Using Alpha to Control Volatility

Subscribe to our Newsletter

Some portfolio managers see alpha investment strategies – which are usually synonymous with seeking market-beating returns – as important volatility risk control mechanisms. One example of an alpha strategy which strives for both volatility-tempering diversification and additional sources of returns is the alpha overlay strategy.

These and other alpha strategies aim to better the returns offered by the market risk premium.

An alpha overlay strategy aims to limit overexposure to risks or factors by targeting alpha across different asset classes and factor strategies. This can be used to reduce the correlation within a portfolio and improve diversification, thereby smoothing volatility risk and a fund’s overall risk-adjusted performance.

An alpha overlay strategy can be implemented by using a held investment as a deposit for a futures or forwards contract in another asset class, thereby adding a further and uncorrelated alpha source to a portfolio. By virtue of diversification, this can reduce volatility while bolstering the pool of alpha sources. And since alpha overlay strategies are effected mainly through futures, they require minimal cash outlays.

Beyond alpha overlay strategies, many investors view usual alpha strategies as an important means to control volatility and risk.

As is evidenced by major market bubbles including the global financial crisis of 2007-2008 and the technology bubble of the late 1990s, traditional market indices which weight their constituents by size are inherently risky. Major market indices like the S&P 500 provide investors with a proxy for market, or beta, exposure.

Consider the technology bubble which came to the fore at the turn of the millennium. Prior to the bubble bursting in 2000, major indices had become heavily overweight tech stocks – placing these passive, non-alpha investments in precarious positions with greater investment risk than may have been estimated at the time.

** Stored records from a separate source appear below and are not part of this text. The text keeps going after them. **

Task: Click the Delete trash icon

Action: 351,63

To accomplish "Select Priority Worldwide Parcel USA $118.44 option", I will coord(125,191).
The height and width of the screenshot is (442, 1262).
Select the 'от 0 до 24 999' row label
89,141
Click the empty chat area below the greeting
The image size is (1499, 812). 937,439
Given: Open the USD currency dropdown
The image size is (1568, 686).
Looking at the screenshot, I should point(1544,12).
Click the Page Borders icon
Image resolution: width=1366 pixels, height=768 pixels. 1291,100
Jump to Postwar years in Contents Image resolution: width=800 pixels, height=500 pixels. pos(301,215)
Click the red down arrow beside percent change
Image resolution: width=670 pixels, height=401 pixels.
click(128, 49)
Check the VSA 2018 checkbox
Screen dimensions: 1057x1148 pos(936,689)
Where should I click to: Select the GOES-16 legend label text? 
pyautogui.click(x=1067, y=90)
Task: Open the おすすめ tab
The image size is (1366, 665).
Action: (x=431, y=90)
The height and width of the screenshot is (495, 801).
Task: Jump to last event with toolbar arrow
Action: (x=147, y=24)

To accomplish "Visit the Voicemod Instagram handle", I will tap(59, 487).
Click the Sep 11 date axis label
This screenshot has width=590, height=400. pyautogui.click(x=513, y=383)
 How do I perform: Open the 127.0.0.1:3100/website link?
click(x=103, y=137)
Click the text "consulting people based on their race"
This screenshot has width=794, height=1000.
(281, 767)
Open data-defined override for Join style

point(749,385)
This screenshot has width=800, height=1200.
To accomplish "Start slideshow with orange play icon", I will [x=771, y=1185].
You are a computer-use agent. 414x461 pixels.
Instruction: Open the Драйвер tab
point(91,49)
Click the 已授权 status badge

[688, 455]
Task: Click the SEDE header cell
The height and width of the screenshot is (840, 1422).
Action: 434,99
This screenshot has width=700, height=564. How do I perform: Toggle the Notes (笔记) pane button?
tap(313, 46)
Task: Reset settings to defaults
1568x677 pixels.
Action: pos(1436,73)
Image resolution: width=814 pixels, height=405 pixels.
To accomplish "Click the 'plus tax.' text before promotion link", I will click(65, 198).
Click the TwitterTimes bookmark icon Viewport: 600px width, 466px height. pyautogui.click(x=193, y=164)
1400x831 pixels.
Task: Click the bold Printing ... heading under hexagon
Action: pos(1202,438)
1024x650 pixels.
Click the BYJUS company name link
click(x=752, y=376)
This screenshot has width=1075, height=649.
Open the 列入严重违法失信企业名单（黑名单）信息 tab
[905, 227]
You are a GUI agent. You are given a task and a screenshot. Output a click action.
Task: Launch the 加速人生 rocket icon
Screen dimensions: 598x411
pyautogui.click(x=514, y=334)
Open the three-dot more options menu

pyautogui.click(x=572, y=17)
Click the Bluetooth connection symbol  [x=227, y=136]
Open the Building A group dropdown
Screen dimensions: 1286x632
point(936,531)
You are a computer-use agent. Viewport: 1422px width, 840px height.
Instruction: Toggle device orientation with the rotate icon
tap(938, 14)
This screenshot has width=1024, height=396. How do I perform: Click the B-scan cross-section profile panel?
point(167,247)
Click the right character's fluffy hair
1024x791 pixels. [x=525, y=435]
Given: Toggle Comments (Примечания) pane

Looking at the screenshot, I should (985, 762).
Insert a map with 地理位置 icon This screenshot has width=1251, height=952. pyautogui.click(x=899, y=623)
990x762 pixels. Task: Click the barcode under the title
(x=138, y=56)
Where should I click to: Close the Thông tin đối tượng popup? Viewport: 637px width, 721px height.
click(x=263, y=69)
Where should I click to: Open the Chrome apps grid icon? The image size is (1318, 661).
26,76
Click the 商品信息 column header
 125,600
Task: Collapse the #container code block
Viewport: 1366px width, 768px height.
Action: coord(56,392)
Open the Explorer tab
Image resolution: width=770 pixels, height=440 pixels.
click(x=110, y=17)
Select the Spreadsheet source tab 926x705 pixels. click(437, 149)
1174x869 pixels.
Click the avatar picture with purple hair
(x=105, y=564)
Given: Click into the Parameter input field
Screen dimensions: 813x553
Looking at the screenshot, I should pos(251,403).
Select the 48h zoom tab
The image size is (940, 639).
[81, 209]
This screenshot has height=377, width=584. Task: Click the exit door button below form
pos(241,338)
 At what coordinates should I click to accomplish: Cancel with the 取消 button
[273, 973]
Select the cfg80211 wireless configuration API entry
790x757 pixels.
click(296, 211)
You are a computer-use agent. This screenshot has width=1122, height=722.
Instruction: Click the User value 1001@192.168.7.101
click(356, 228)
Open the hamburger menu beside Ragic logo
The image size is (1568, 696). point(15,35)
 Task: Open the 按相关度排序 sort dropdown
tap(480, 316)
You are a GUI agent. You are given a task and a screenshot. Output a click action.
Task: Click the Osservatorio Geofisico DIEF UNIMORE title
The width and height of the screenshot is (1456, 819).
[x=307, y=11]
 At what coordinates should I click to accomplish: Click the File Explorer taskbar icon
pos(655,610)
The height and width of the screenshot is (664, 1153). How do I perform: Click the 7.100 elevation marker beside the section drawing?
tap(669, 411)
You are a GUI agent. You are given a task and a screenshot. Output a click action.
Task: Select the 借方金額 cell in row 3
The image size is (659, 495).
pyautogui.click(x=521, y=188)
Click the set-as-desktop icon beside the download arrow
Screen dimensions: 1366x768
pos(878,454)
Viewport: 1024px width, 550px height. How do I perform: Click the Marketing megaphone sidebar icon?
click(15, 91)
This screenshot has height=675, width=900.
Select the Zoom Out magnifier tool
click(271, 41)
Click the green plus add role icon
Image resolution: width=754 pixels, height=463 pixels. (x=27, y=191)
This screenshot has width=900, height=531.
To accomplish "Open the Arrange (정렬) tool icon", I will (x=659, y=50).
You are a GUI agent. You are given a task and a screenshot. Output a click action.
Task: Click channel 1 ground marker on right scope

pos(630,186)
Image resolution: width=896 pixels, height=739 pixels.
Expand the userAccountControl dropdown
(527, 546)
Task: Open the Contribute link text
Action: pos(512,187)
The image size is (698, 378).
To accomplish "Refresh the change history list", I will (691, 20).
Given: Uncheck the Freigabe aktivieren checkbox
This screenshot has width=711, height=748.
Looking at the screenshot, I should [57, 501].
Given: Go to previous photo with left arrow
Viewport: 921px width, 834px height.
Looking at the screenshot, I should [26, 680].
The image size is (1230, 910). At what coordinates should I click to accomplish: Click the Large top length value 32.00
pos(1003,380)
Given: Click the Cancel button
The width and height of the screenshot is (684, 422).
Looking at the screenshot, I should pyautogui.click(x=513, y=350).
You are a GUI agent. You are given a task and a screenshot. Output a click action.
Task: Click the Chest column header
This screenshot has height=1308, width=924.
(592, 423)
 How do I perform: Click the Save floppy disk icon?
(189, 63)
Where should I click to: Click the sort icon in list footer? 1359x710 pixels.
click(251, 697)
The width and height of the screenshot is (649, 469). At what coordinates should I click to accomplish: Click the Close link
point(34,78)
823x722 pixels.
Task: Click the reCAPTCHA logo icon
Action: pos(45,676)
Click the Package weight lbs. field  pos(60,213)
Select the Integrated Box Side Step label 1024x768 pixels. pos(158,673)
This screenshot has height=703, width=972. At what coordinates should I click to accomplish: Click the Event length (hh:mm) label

An alpha strategy which targeted value, low size or quality stocks, for example, would likely have been less biased towards tech stocks that had been overvalued by the market.

Meanwhile, other strategies seeking steady returns, including low volatility indices, can unintendedly sacrifice underlying stock quality by including low-volatility assets with weak fundamentals. Including alpha in a low volatility portfolio can improve diversification and assist in risk management.

A low volatility approach to investing is one of many factor strategies, based on analysing the risk and return characteristics of an investment. While some of these aim primarily to control risk, a number of factor styles target alpha returns, or returns which deliver superior risk-adjusted performance metrics.

Common alpha factors include value (where a portfolio favours undervalued stocks and possibly also sells overvalued ones), and momentum. These factors, among a growing number of other identified factors, are harnessed to exploit asset features which carry higher risk premiums than equity markets.

Furthermore, combining value and momentum strategies can generate market-beating risk-adjusted returns while also controlling volatility risks, since these strategies tend to perform at different phases of market cycles – thereby smoothing investment returns.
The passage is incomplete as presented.